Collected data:
Segment Open

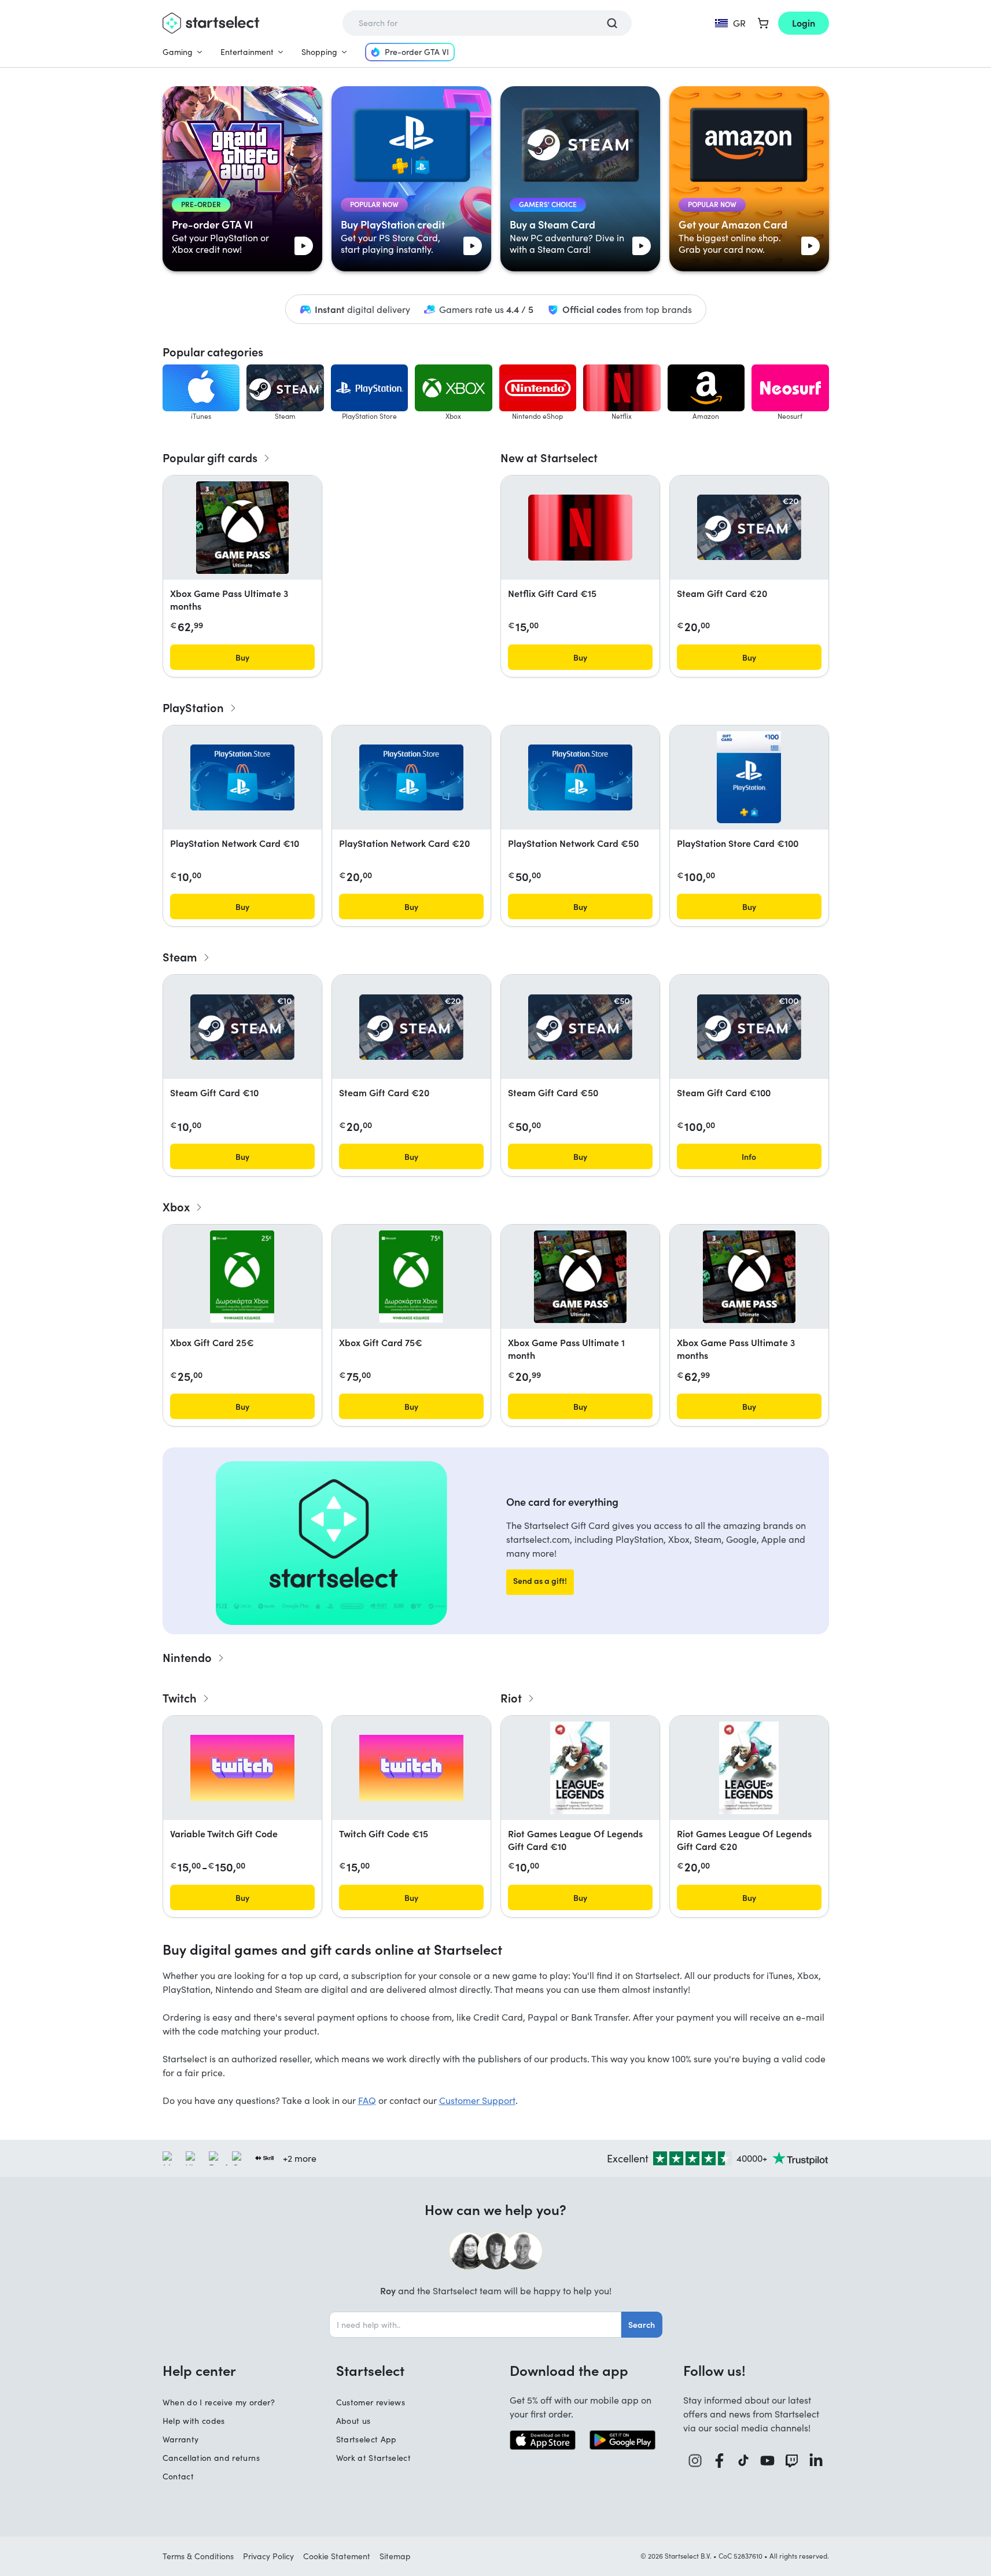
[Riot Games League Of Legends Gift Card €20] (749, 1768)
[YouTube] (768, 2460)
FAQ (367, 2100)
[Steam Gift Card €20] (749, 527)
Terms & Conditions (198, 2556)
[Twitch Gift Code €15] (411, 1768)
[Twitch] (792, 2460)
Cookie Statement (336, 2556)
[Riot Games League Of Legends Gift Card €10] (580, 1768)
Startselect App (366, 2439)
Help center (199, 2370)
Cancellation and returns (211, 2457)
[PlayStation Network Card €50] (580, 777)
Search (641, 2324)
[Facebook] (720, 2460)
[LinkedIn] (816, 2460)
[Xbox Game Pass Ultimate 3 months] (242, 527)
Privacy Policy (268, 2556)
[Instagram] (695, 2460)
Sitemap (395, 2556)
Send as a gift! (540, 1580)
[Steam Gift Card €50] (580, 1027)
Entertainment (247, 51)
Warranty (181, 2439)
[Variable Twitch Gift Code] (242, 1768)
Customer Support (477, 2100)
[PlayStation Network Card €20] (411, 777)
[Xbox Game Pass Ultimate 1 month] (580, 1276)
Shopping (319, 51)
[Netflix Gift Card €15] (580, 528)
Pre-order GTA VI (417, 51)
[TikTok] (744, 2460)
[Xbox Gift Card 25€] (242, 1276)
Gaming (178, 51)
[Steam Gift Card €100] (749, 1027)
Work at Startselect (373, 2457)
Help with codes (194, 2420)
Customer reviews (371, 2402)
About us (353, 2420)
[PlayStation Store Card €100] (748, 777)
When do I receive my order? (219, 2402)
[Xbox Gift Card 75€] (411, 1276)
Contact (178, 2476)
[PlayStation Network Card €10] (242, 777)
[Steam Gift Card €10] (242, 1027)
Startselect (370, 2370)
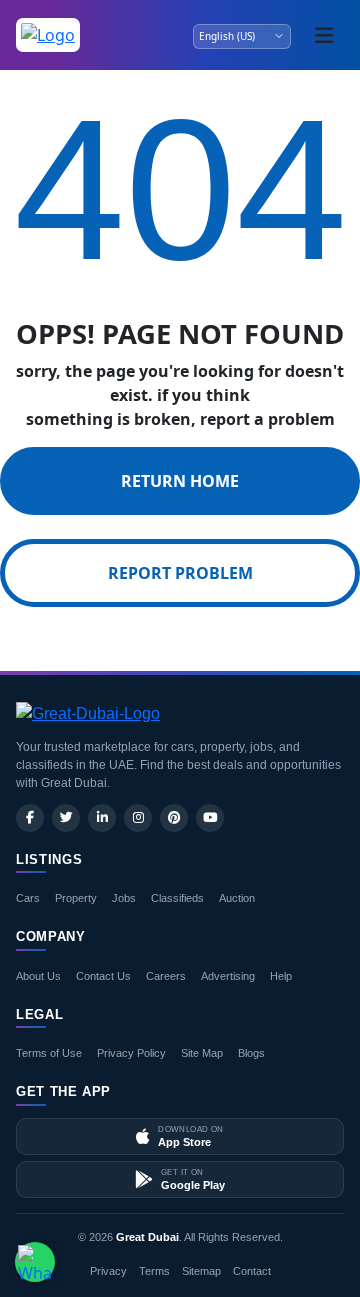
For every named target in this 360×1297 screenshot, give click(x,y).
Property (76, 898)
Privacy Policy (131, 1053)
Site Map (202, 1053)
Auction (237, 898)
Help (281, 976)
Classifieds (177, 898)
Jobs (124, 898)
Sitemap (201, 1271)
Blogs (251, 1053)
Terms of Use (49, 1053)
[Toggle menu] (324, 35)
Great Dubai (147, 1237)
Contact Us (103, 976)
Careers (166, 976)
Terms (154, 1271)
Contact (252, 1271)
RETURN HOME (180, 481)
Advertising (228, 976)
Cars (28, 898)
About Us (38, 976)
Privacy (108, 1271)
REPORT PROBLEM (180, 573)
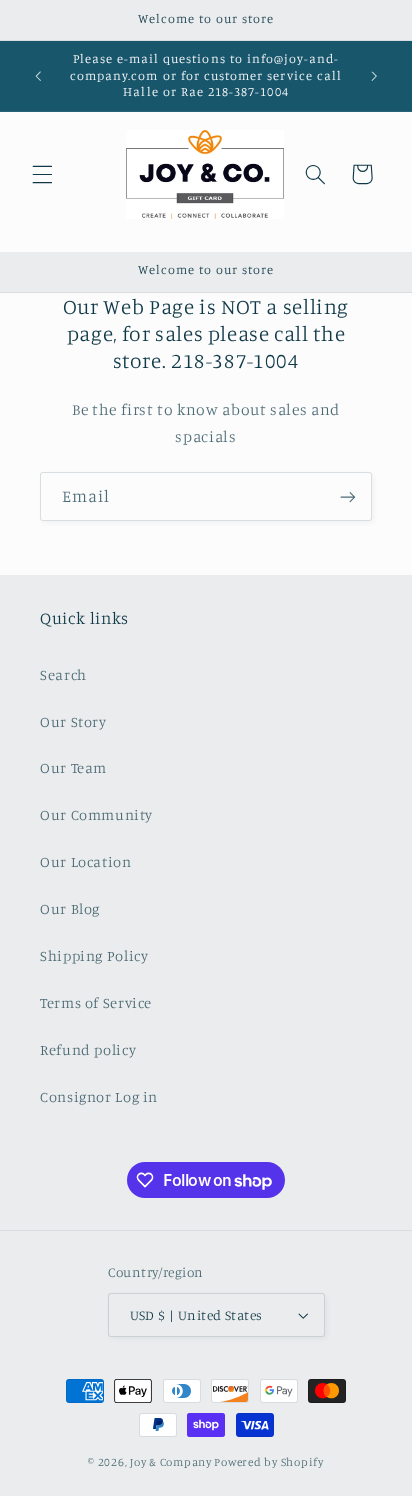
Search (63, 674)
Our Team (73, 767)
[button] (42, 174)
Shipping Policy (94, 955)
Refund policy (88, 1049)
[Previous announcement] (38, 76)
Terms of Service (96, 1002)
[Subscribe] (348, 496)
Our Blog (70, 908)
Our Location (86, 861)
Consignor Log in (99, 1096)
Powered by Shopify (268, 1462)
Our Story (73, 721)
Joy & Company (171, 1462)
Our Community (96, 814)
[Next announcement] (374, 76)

Segment Closed

Where the string "Network" turns up in a line of the data above, copy that whole line.

[PlayStation Network Card €50] (580, 777)
[PlayStation Network Card €20] (411, 777)
[PlayStation Network Card €10] (242, 777)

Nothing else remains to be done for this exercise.